§ **WHAT IS NEEDED**
Only the lines from the one with "The width and height of the screenshot is (980, 373)." through the last line of the records below belong in your answer, reproduced exactly and with the pictures left out.

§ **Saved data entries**
---

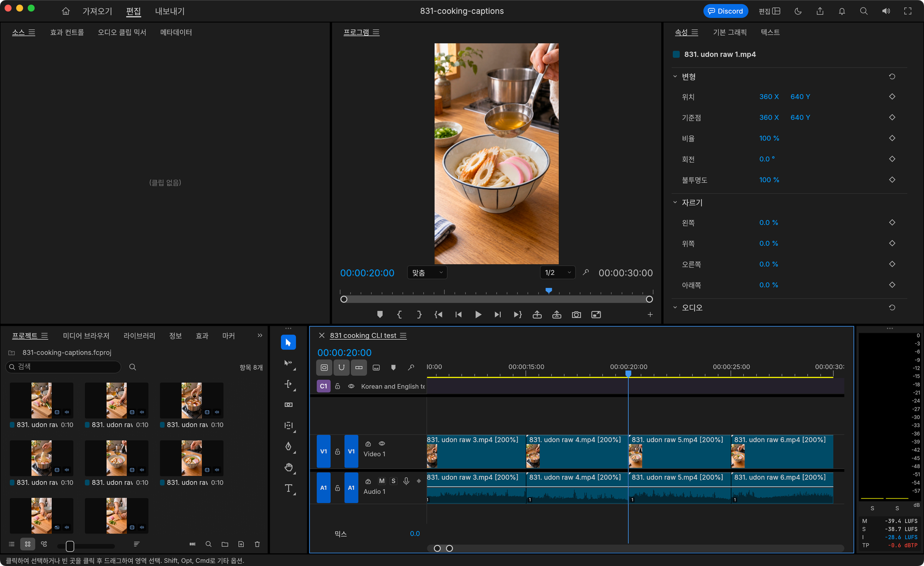The width and height of the screenshot is (924, 566).
Task: Click the Export Frame camera icon
Action: 576,315
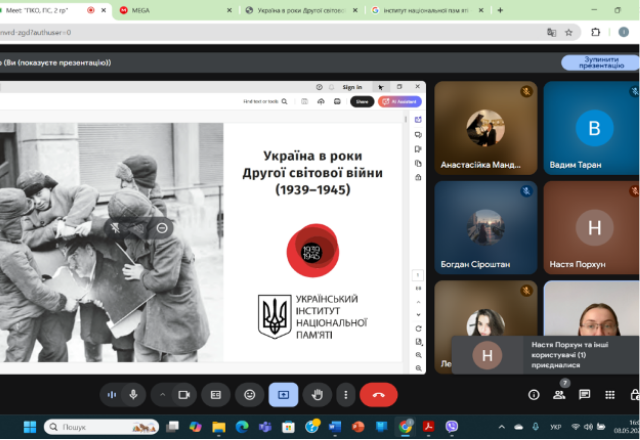Click the Windows taskbar search field
The image size is (640, 440).
100,427
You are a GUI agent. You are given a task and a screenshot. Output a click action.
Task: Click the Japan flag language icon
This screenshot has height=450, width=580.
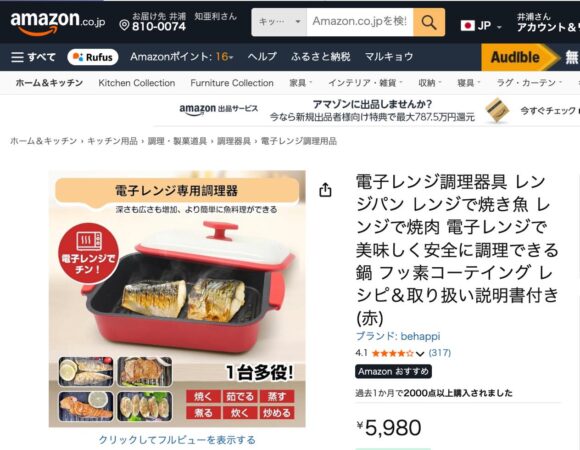[x=468, y=26]
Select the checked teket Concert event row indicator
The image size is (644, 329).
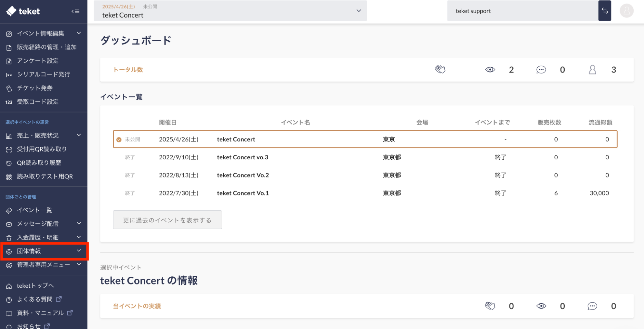point(119,140)
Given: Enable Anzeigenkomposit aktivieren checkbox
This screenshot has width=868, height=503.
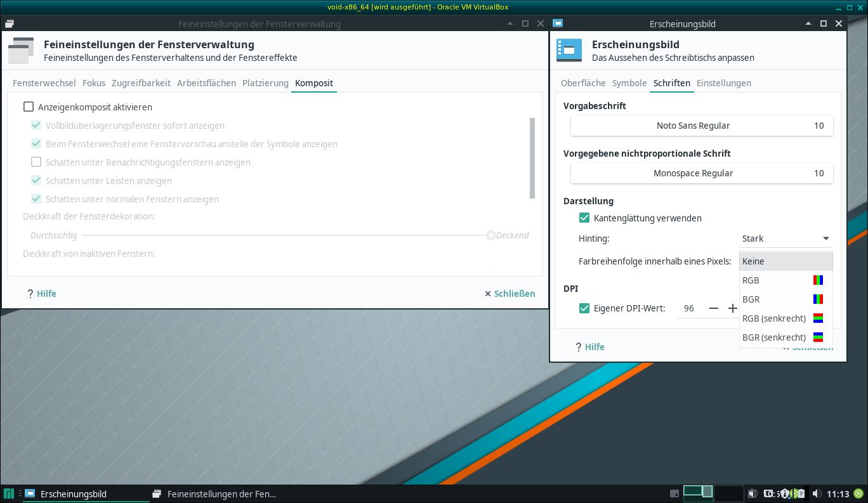Looking at the screenshot, I should click(29, 107).
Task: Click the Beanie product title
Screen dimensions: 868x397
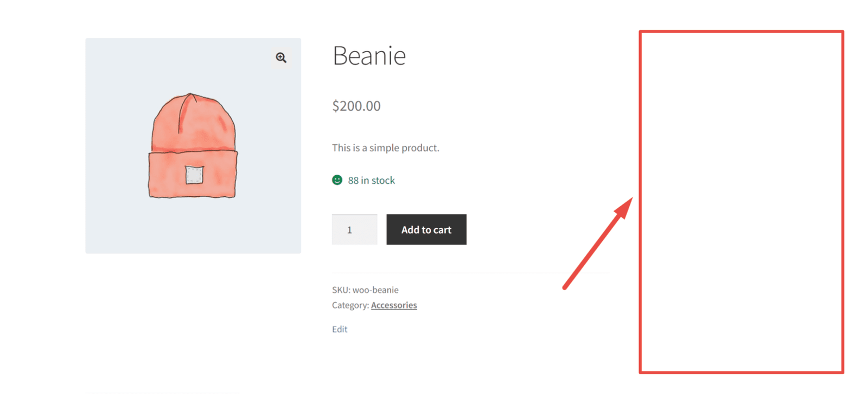Action: [x=369, y=55]
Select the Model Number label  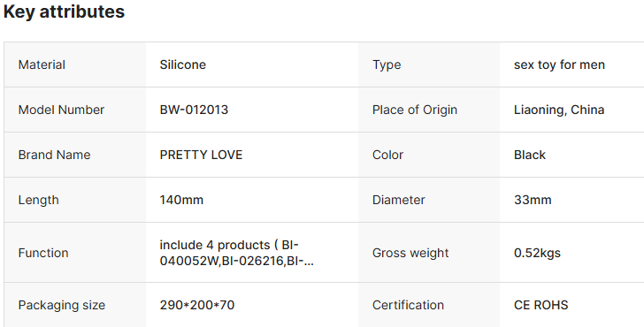(61, 110)
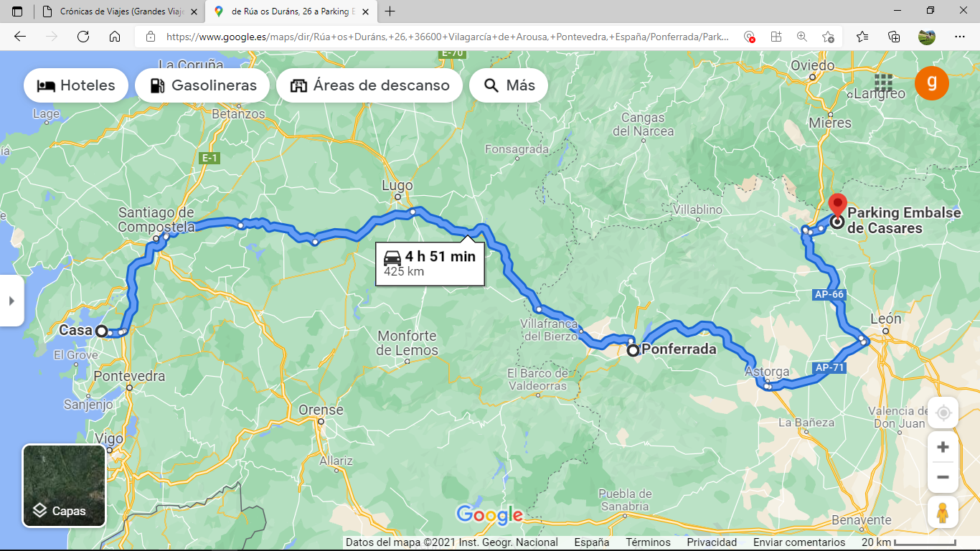Screen dimensions: 980x551
Task: Open browser Collections icon
Action: tap(894, 37)
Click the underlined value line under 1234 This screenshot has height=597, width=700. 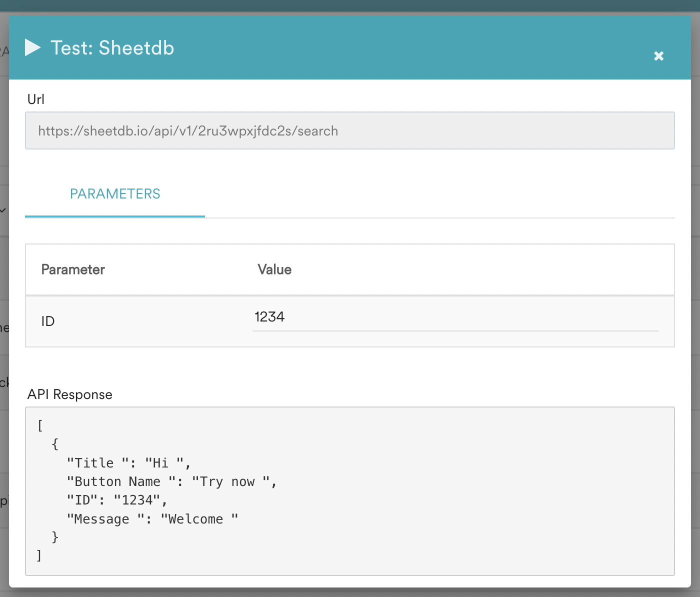click(x=455, y=330)
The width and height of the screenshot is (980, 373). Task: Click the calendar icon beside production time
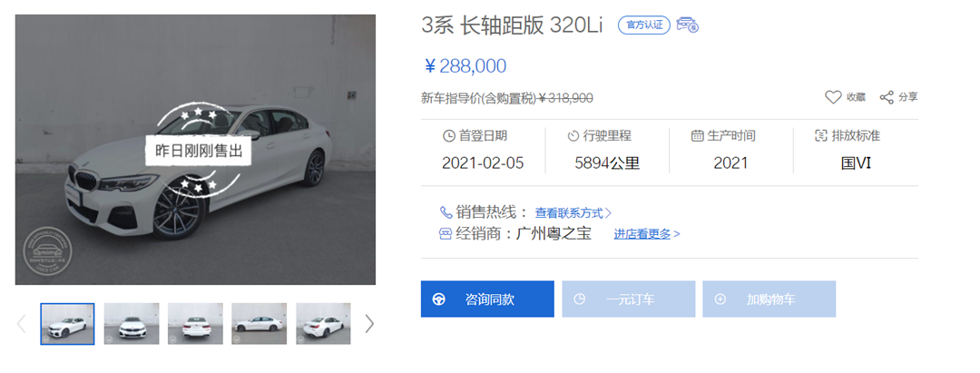697,136
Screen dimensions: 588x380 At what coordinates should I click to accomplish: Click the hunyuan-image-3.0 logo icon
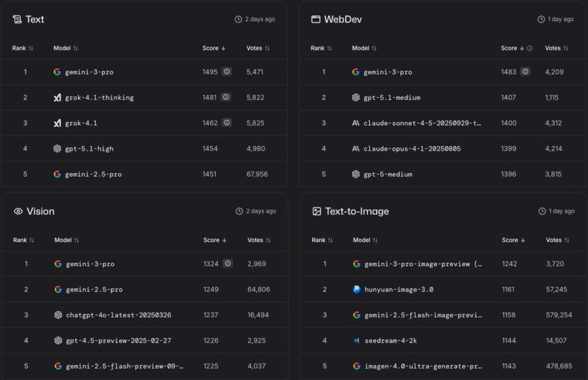tap(357, 290)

---

§ **RESPONSE FOR THIS EXERCISE**
The width and height of the screenshot is (980, 373). Task: Click the calendar icon beside production time
697,136
Screen dimensions: 588x380 At what coordinates should I click to accomplish: Click the hunyuan-image-3.0 logo icon
tap(357, 290)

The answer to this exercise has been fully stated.